Bipolar disorder was ranked sixth, with unipolar depression ranked first. However, it is notable that least 20% of early onset unipolar cases will also convert to bipolar disorder over 5to 8years later further increasing the morbidity and mortality associated with bipolar disorder. A family history of unipolar depression puts a person at an increased risk for developing it, especially if it is common in their immediate family. Also, if one of an identical twin suffers from it, the other twin has more than 50% chance of developing it, too. Other psychosocial factors that may act as triggers of depression include stress and little social support, although normal bereavement would not be characterized as clinical depression. (Rombough, J)

Conclusion

Depression affects more than millions of Americans each year; Millions are diagnosed with unipolar depression, also referred to as major depressive disorder. Studies have found that more women suffer from it than men. In fact, one in seven women will undergo at least one depressive episode during their lifetime. It seems that men and women do not differ in their biological stress response in general, but rather with respect to certain events. So women suffer more with unipolar depression because of traumatic events such as childbirth and death. Women are sensitive individuals so various things can send them into depression. However men are more likely to prone to undergo depression after war or life threating situations. So therefore anyone can suffer from unipolar depression but women are just more at risk and age doesn’t matter. Hence if you know any individual who stays stress preferably a female please inform them about depression relatively unipolar depression to stop them from being a statistic in life. However you really can stop it but can education and inform them to stay calm. Characteristics of hallucinations were similar among manic and both bipolar and unipolar depressed people.

Psychologist have accept that there is no current method that distinguishes between bipolar and unipolar disorder, no standard in establishing a clear-cut boundary. The optimal balance between unipolar and bipolar disorder, leading to the unnecessary use of antipsychotic and mood-stabilizing medication. Nevertheless, differences in unipolar and bipolar illnesses, the genetics of unipolar depression may differ in families who are predominantly affected with unipolar versus bipolar disorders.

References

Baethge, C., Baldessarini, R. J., Freudenthal, K., Streeruwitz, A., Bauer, M., & Bschor, T. (2005). Hallucinations in bipolar disorder: characteristics and comparison to unipolar depression and schizophrenia. Bipolar Disorders, 7(2), 136-145.
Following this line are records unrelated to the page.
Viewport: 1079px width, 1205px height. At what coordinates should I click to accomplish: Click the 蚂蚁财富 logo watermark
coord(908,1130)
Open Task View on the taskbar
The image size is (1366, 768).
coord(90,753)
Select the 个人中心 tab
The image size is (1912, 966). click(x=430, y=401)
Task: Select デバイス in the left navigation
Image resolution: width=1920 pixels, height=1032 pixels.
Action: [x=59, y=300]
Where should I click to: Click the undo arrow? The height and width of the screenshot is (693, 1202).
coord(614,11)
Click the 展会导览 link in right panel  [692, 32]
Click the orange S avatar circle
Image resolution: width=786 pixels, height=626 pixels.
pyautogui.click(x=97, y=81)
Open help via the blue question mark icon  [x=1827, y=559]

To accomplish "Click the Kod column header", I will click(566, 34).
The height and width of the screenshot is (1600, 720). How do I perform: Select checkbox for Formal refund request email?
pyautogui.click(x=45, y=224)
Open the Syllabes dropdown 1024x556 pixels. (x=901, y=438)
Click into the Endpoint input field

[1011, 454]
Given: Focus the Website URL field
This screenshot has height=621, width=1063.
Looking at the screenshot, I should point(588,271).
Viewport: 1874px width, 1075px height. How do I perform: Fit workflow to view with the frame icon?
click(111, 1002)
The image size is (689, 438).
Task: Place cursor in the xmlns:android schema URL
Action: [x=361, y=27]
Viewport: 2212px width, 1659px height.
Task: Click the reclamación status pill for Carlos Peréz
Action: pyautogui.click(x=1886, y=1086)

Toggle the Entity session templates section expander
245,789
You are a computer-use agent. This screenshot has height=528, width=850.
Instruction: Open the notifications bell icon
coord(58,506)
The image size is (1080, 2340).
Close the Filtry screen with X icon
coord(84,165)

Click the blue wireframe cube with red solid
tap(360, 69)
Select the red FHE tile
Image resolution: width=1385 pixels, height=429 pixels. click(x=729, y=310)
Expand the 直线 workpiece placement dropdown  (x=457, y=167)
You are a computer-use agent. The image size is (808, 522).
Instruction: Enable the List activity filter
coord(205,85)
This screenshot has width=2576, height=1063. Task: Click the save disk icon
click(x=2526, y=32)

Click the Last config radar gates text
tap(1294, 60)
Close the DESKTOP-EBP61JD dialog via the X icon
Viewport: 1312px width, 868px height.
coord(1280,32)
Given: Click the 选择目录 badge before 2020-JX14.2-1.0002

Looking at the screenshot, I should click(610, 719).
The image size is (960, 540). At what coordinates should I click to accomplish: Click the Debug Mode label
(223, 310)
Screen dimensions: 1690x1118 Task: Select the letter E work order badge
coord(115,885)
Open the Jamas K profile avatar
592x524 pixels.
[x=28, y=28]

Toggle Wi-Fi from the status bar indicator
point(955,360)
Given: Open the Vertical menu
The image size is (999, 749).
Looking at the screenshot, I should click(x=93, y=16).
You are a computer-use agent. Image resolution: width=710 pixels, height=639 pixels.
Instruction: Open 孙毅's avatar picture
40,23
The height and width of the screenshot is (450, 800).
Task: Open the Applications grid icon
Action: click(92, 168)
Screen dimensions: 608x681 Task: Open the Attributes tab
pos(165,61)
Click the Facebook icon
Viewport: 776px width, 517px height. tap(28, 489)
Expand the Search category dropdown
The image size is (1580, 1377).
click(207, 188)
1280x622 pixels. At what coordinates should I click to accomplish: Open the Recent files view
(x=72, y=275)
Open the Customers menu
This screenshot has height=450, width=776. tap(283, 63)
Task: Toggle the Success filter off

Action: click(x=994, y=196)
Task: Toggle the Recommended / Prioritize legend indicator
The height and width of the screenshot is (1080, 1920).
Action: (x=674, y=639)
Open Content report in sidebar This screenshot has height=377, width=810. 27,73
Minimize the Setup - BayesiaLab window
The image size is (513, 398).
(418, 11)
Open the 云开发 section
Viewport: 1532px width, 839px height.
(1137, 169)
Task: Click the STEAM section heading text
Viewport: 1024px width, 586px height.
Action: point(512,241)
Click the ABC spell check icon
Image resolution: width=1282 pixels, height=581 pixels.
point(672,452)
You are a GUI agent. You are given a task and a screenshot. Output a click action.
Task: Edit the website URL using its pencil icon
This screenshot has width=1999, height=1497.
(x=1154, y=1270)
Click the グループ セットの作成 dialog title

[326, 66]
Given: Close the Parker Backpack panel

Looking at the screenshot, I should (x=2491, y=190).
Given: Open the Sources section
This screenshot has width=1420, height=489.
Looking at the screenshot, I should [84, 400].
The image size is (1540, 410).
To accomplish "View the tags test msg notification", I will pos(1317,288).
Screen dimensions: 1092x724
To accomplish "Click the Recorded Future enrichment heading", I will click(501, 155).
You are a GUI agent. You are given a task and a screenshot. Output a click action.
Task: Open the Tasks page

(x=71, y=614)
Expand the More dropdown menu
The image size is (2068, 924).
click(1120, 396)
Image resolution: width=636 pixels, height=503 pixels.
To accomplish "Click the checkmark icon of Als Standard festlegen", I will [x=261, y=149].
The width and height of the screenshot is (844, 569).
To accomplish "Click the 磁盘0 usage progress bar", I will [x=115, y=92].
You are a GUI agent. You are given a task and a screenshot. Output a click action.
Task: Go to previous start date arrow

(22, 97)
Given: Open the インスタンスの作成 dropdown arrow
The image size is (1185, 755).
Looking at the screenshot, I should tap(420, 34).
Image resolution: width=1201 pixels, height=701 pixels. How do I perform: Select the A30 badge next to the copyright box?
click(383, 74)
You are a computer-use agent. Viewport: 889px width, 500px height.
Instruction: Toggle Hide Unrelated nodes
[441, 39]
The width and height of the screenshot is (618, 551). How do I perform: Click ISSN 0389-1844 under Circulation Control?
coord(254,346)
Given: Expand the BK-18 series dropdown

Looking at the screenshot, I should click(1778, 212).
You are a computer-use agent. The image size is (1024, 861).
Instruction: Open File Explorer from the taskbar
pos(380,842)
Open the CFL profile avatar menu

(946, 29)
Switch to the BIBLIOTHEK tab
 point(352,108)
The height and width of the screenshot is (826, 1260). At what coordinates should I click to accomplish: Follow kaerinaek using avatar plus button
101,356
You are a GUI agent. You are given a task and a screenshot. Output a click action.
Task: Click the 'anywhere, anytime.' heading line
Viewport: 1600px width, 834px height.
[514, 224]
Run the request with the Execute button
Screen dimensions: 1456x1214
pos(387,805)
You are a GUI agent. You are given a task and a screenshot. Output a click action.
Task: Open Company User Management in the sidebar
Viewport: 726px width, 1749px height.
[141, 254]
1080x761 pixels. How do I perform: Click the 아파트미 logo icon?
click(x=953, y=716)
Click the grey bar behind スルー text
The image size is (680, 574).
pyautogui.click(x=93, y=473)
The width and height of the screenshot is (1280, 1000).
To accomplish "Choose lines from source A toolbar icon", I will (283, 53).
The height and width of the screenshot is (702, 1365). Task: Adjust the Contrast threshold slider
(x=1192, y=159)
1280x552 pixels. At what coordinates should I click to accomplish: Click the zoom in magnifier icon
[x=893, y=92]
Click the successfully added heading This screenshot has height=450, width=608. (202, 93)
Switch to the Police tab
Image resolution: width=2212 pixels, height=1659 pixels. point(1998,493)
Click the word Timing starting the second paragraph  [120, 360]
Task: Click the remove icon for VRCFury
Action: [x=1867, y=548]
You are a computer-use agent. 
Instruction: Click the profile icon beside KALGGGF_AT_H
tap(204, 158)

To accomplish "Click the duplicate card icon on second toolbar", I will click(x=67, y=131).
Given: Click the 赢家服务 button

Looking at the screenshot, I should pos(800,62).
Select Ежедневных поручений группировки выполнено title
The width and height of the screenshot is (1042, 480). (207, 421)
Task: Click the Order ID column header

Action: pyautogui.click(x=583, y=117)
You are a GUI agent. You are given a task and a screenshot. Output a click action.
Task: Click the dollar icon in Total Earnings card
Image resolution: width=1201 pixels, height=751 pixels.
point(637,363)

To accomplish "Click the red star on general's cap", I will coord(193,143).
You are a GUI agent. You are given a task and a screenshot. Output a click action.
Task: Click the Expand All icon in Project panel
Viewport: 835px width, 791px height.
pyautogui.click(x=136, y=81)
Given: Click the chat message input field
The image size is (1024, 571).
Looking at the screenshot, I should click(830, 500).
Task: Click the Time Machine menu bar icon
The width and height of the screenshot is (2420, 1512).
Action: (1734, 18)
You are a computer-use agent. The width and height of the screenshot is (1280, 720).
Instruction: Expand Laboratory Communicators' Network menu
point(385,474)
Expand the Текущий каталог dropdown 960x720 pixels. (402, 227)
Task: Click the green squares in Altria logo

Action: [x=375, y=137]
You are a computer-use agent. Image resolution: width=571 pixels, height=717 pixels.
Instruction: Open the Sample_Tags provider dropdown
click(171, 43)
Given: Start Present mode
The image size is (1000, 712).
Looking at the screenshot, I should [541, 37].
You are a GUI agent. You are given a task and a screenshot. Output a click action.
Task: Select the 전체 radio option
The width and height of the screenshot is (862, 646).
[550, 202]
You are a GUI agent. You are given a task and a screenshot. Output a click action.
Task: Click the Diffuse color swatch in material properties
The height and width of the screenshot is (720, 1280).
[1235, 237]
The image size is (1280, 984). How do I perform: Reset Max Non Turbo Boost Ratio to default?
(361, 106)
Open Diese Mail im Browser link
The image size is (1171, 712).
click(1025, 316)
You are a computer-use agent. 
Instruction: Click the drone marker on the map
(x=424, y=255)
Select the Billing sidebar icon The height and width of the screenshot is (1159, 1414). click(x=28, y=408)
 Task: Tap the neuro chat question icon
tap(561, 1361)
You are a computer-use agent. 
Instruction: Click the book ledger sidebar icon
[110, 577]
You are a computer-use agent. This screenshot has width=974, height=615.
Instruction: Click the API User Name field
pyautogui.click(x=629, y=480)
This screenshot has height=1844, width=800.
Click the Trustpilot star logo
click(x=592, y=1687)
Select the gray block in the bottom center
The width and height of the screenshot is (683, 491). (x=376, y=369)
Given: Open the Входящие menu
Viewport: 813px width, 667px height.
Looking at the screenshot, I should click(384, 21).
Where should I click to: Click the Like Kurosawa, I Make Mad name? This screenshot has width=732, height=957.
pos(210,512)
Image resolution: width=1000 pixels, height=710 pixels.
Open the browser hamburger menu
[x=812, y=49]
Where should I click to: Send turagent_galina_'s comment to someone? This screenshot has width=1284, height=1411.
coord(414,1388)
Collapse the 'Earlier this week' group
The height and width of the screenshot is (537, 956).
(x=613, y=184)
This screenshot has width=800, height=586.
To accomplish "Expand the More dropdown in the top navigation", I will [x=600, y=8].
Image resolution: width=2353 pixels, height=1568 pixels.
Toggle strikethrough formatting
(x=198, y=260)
Kuehner, C. (2003). Gender differences in unipolar depression: an update of epidemiological findings and possible explanations. Acta Psychiatry Scand 2003: 108: 163–174.

McGuffin, P., Rijsdijk, F., Andrew, M., Sham, P., Katz, R., & Cardno, A. (2003). The heritability of bipolar affective disorder and the genetic relationship to unipolar depression. Archives of General Psychiatry, 60, 497–502.doi:10.1001/archpsyc.60.5.497

Mondimore, F. M. (2005). Unipolar depression/bipolar depression: Connections and controversies. International Review Of Psychiatry, 17(1), 39-47.

Muhtadie, L., & Johnson, S. L. (2015). Threat sensitivity in bipolar disorder. Journal Of Abnormal Psychology, 124(1), 93-101.

Olsen LR, Jensen DV, Noerholm V, Martini K, Bech P (2003) The internal and external validity of the Major Depression Inventory in measuring severity of depressive states. Psychology Med 33(2): 351–356.